Hacker News new | ask | show | jobs
by coder543 2760 days ago
I personally recommend using a SQL database until you're absolutely positively sure you don't need one, for many reasons.

But, as far as the "you end up overprovisioning" because of hotspots thing, DynamoDB does offer autoscaling these days, which should alleviate a lot of provisioning-related headaches and save you money compared to the provisioning you would have done with DynamoDB, from what I understand.

3 comments

We use a hybrid. We process a lot of incoming data and dump most of it into dynamo (it's ephemeral so the TTL feature is nice) and if we get capacity errors (Dynamo takes a while to scale up sometimes) we just dump our objects in the DB. The end result is we keep a huge amount of writes off our DB for processing incoming largish objects. The amount of data it stores would cost an arm and a leg to put into redis.

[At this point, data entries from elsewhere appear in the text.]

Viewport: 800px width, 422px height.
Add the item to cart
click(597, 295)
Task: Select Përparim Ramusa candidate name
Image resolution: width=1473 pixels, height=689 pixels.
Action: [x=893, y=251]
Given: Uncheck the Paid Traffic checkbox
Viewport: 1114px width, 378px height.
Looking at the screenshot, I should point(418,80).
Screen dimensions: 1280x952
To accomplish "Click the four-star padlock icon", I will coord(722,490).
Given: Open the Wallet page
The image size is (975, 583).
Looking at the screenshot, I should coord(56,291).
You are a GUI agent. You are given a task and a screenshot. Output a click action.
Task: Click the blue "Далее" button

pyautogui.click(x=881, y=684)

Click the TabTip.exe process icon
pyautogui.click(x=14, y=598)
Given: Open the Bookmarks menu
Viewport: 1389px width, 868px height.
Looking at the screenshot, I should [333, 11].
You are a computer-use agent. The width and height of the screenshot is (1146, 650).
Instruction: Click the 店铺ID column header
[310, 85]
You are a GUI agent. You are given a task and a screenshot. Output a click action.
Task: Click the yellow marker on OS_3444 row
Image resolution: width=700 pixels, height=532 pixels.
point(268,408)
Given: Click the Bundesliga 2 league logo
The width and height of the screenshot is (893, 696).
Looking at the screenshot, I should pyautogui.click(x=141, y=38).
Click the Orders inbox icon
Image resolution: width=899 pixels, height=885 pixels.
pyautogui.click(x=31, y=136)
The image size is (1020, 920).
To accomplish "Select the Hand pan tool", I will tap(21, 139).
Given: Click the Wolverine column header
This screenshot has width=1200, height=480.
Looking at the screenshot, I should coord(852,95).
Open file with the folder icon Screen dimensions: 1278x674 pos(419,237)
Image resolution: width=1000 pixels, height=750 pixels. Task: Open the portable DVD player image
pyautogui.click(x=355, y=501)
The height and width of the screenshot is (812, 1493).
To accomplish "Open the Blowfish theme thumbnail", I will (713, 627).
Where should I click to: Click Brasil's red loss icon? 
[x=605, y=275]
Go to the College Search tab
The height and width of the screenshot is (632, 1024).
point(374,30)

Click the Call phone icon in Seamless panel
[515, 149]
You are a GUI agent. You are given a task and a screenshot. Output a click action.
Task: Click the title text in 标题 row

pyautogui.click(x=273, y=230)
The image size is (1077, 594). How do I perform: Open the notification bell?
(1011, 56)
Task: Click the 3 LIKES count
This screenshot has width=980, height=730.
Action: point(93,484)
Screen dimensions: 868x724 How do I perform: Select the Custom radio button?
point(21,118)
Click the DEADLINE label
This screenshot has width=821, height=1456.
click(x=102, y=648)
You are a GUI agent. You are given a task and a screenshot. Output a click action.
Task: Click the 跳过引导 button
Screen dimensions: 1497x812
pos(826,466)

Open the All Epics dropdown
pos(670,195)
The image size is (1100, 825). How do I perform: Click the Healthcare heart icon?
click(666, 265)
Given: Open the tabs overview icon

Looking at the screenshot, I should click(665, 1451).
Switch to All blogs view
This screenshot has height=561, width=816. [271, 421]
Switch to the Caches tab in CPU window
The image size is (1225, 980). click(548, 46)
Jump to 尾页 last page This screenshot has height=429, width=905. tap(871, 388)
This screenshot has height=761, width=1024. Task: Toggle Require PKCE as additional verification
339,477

Granted, I don't think I'd want to use Dynamo for anything other than temporary data. Lock-in makes me nervous, and the way it scales up/down really makes it difficult to use it for hourly workloads...by the time it scales up we're close to done needing more capacity, then it doesn't scale down for like 40m after. We set up caps and the DB overflow machanism keeps things from grinding to a halt.

Why don't you use Kinesis for this? Isn't that what it's made for?
> DynamoDB does offer autoscaling these days, which should alleviate a lot of provisioning-related headaches

The problem they noted isn't lack of autoscaling, it's that you have to provision the entire datastore to accommodate your hottest partition.

GP used the wrong term, think they meant adaptive capacity, which is a newer feature where shards will automatically lend capacity to each other in the case of hotspots.
Autoscaling doesn't always help with hot shards (which I think gp was referring to) because you can have a single shard go over its share of the throughput[0] while still having a low total throughput.

[0] total throughput/num shards

This has largely been resolved, a single shard can now consume more of the throughput than your equation would give you. AWS refer to it as Adaptive Capacity

https://aws.amazon.com/blogs/database/how-amazon-dynamodb-ad...